Warum ihr niemals ein Bild löschen solltet

 

Samstag Abend: Zurück Zuhause. Vorsichtig stellt ihr euren Fotorucksack ab. Der Rücken knarrt ein wenig. In Gedanken seid ihr immer noch beim gerade erlebten und fotografierten Sonnenuntergang. Wunderbar …

Ihr lasst euch auf den Stuhl vor dem Monitor sinken.

Der Tag war lang. Ihr seid schon vor Sonnenaufgang draußen gewesen und habt auch Bilder vom Tagesanbruch auf der Speicherkarte.

Gespannt öffnet ihr die Reißverschlüsse eurer Cameratasche und übertragt die Bilder auf den Rechner.

War der Sonnenaufgang noch etwas mau, erwartet ihr doch aber brillante Bilder vom Sonnenuntergang auf der Speicherkarte zu finden.

Und beim ersten Sichten, scheint sich eure Wahrnehmung zu bestätigen. Die Atmosphäre leuchtet geradezu übernatürlich während der Abenddämmerung, die Komposition stimmt und die Bilder sind knackig scharf.

Ihr kennt das. Dieses Gefühl, wenn der Tag so richtig gut war. Dann am Abend >die Kirsche auf der Sahne<, wenn sich beim Durchsehen der Bilder offenbart, was ihr großartiges eingefangen habt.

Die Bilder vom Sonnenaufgang wandern in den Papierkorb.

Für heute soll es genug sein und morgen werdet ihr die super Sonnenuntergangsbilder bearbeiten.

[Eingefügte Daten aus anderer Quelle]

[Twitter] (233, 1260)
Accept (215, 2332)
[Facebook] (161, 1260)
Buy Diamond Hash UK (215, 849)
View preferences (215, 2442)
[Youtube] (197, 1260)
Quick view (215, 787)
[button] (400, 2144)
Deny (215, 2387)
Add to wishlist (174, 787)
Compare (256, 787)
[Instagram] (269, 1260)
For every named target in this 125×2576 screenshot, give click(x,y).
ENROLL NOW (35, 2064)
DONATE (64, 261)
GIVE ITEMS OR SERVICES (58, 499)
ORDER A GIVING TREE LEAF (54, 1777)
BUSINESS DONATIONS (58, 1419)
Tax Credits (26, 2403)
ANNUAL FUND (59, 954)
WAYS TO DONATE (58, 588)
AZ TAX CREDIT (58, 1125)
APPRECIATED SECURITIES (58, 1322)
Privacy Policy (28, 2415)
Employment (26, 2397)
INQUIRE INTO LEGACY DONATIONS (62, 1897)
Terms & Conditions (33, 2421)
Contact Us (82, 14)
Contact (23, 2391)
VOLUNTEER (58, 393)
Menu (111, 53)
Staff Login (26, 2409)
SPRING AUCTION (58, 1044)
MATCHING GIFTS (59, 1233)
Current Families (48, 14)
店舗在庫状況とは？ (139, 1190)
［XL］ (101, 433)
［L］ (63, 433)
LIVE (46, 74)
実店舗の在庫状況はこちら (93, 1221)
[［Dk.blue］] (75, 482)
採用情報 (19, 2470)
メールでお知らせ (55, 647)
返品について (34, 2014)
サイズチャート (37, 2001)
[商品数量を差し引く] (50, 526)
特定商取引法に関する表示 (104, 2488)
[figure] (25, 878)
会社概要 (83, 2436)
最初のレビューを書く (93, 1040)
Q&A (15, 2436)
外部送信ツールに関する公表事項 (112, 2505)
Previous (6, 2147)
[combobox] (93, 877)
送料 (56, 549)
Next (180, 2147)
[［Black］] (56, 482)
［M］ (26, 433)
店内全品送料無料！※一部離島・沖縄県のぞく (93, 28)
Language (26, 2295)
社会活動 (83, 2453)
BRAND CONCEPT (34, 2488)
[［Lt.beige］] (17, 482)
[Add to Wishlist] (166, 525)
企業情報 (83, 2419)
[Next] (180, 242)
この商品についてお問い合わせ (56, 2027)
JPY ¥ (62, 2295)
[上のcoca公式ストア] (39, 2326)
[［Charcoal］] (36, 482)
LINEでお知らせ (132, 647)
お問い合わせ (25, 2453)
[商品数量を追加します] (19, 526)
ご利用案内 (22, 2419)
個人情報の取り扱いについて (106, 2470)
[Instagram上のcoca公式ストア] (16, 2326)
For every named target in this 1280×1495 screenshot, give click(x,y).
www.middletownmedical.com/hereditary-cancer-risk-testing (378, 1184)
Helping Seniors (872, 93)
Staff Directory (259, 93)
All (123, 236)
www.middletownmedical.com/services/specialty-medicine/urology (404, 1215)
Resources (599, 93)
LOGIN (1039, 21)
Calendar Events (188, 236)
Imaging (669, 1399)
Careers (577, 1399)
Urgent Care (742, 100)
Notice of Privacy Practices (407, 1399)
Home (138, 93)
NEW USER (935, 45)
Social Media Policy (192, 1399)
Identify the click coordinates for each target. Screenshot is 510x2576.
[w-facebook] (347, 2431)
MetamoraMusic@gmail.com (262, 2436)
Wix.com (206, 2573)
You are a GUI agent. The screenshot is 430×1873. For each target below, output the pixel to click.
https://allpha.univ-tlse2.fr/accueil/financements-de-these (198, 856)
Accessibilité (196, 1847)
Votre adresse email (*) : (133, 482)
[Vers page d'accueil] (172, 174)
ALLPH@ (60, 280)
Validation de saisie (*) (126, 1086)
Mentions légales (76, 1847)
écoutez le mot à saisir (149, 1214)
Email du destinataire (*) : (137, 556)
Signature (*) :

Mit diesem Gedanken verabschiedet ihr euch in die wohlverdiente Nachtruhe.

An dieser Stelle, kurz bevor die Lichter ausgehen, stellt euch bitte das quitschende Geräusch eines schnell auf >Rückwärts abspielen< gestellten Filmprojektors vor…

…. Denn da ist etwas schief gelaufen.

Zeitsprung: Gleicher Ort, gleiche Brennweite, nur die Haare sind länger.

Ihr sitzt an eurem Rechner und schließt eine alte Festplatte an, um die Bilder darauf nochmal durchzugehen.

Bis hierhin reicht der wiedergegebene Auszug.